■ About this task:
Could you restate word for word only the lines below from the one holding "Given: Click the" to the one holding "Task: Click the Kopfdaten section heading", inclusive, and leave out the pictures?

■ Saved data entries:
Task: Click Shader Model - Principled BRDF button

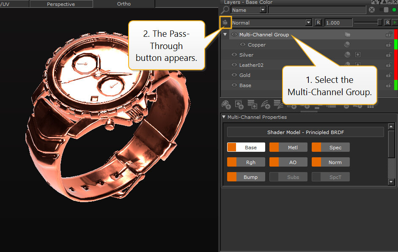Action: click(x=305, y=132)
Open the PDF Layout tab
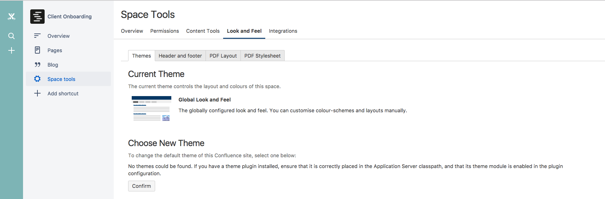This screenshot has height=199, width=605. tap(223, 56)
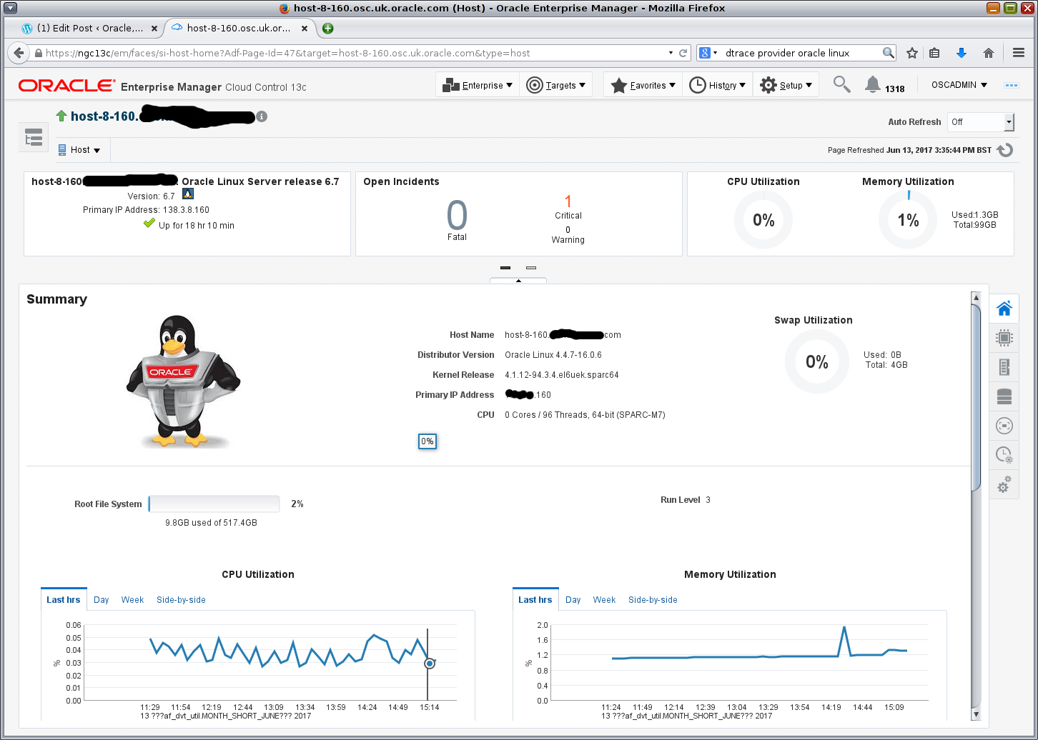
Task: Switch Memory Utilization chart to Week tab
Action: pyautogui.click(x=604, y=600)
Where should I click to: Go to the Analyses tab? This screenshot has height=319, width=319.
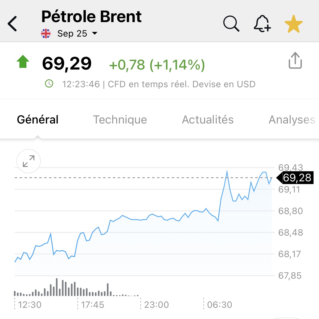(x=292, y=119)
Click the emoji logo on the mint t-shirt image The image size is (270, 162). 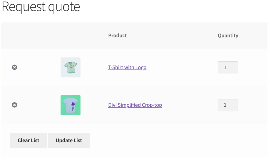[x=71, y=67]
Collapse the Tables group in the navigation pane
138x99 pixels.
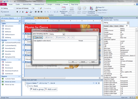19,24
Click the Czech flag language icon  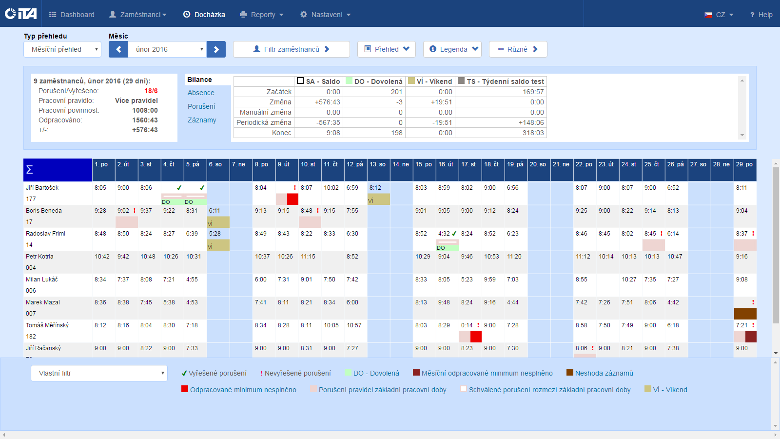[708, 15]
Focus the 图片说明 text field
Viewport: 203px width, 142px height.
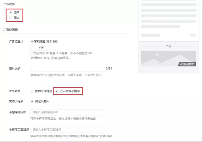67,69
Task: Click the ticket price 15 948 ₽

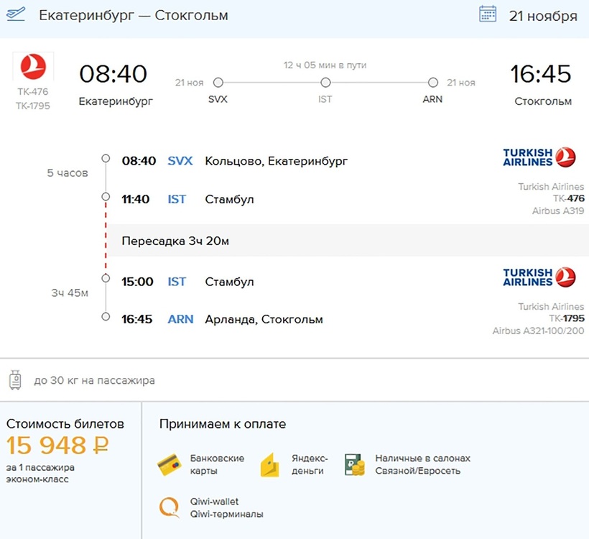Action: point(57,446)
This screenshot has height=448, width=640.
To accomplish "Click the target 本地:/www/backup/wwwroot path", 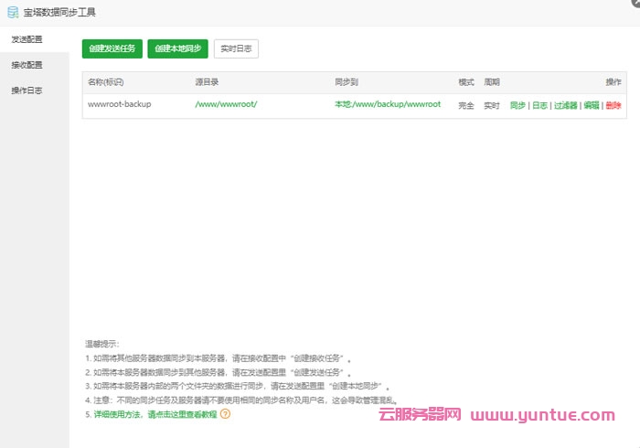I will (x=388, y=104).
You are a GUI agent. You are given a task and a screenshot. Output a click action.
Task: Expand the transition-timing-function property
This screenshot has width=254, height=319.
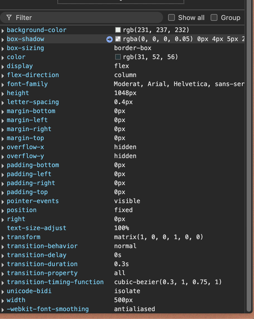[x=3, y=282]
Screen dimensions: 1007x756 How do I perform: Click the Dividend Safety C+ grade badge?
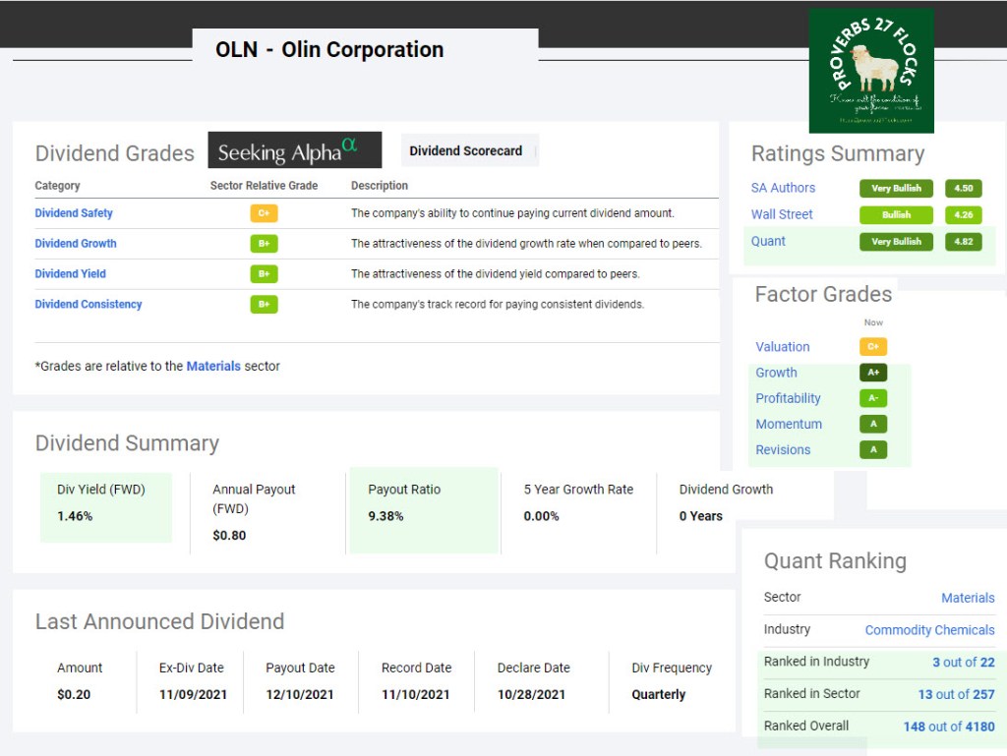click(x=264, y=213)
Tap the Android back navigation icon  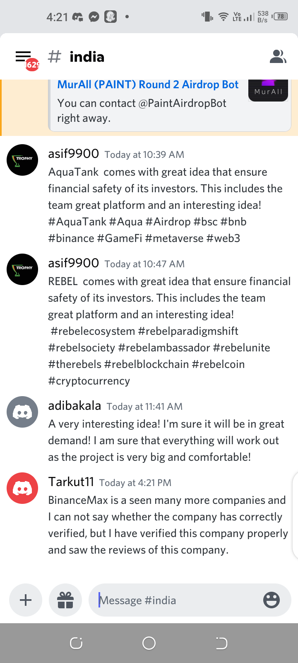(x=221, y=643)
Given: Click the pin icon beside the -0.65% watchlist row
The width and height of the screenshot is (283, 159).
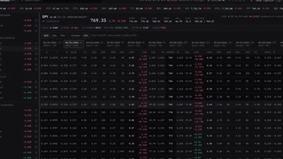Looking at the screenshot, I should 36,54.
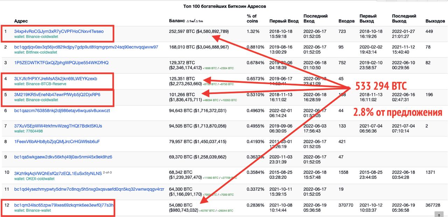448x217 pixels.
Task: Open address 1FeexV6bAHb8ybZjqQMjJrcCrHGW9sb6uF
Action: 57,142
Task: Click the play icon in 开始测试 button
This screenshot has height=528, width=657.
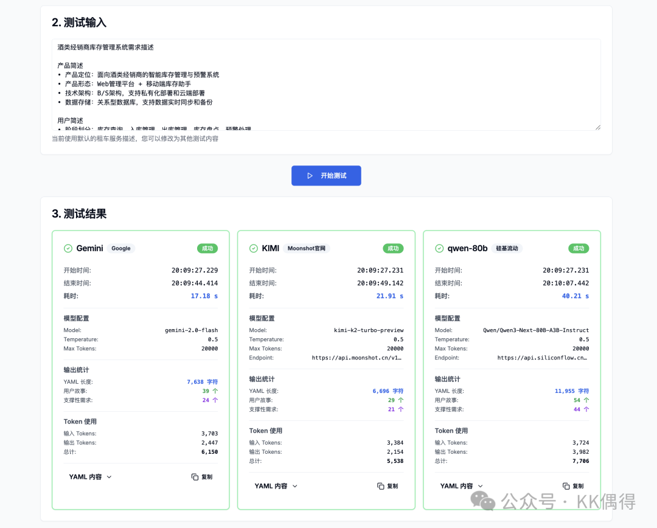Action: click(310, 176)
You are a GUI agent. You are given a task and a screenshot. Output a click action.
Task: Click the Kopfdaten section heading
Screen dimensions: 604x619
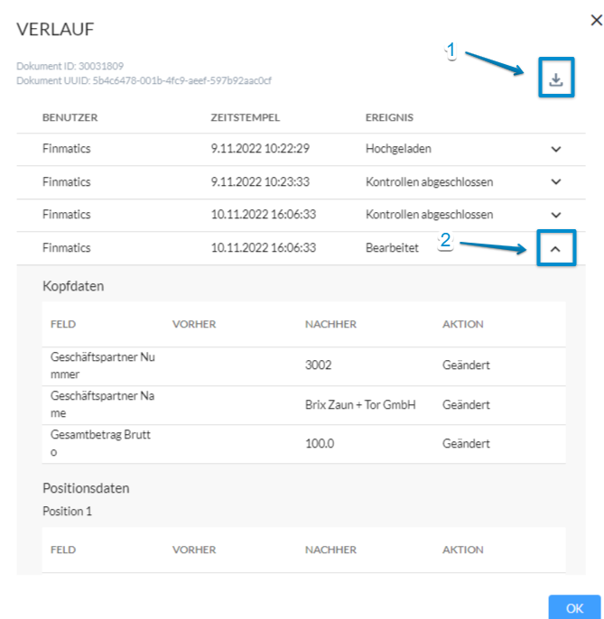coord(73,286)
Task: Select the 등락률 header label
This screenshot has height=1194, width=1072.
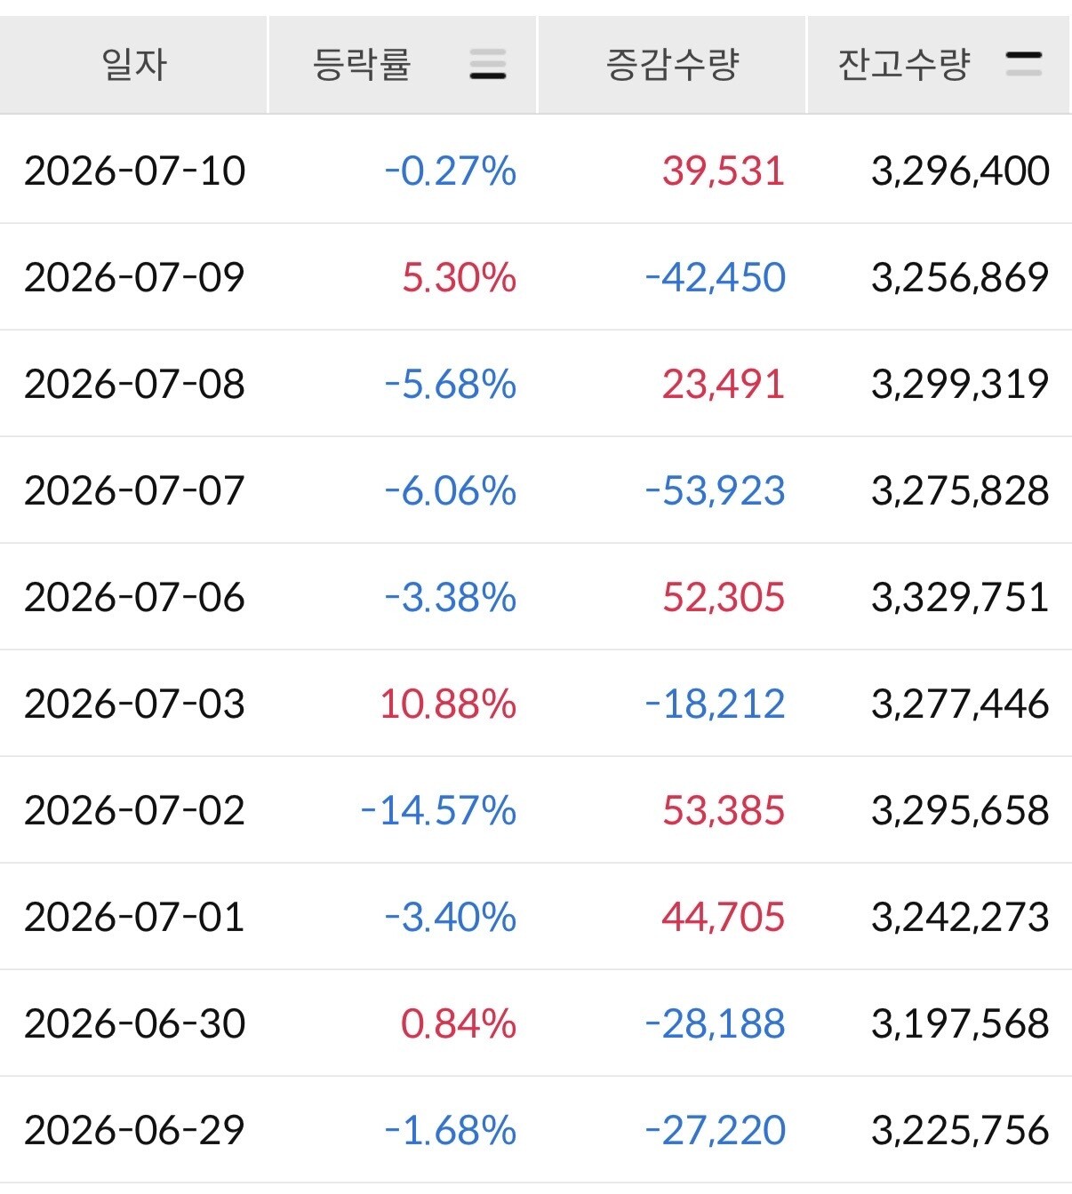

■ Answer box:
Given: Click the pin icon beside the -0.65% watchlist row
The width and height of the screenshot is (283, 159).
Looking at the screenshot, I should 36,54.
448x217 pixels.
Task: Open address 1FeexV6bAHb8ybZjqQMjJrcCrHGW9sb6uF
Action: 57,142
Task: Click the play icon in 开始测试 button
This screenshot has height=528, width=657.
Action: click(310, 176)
You are a GUI agent. You are given a task and a screenshot. Output a click action.
Task: Click the Kopfdaten section heading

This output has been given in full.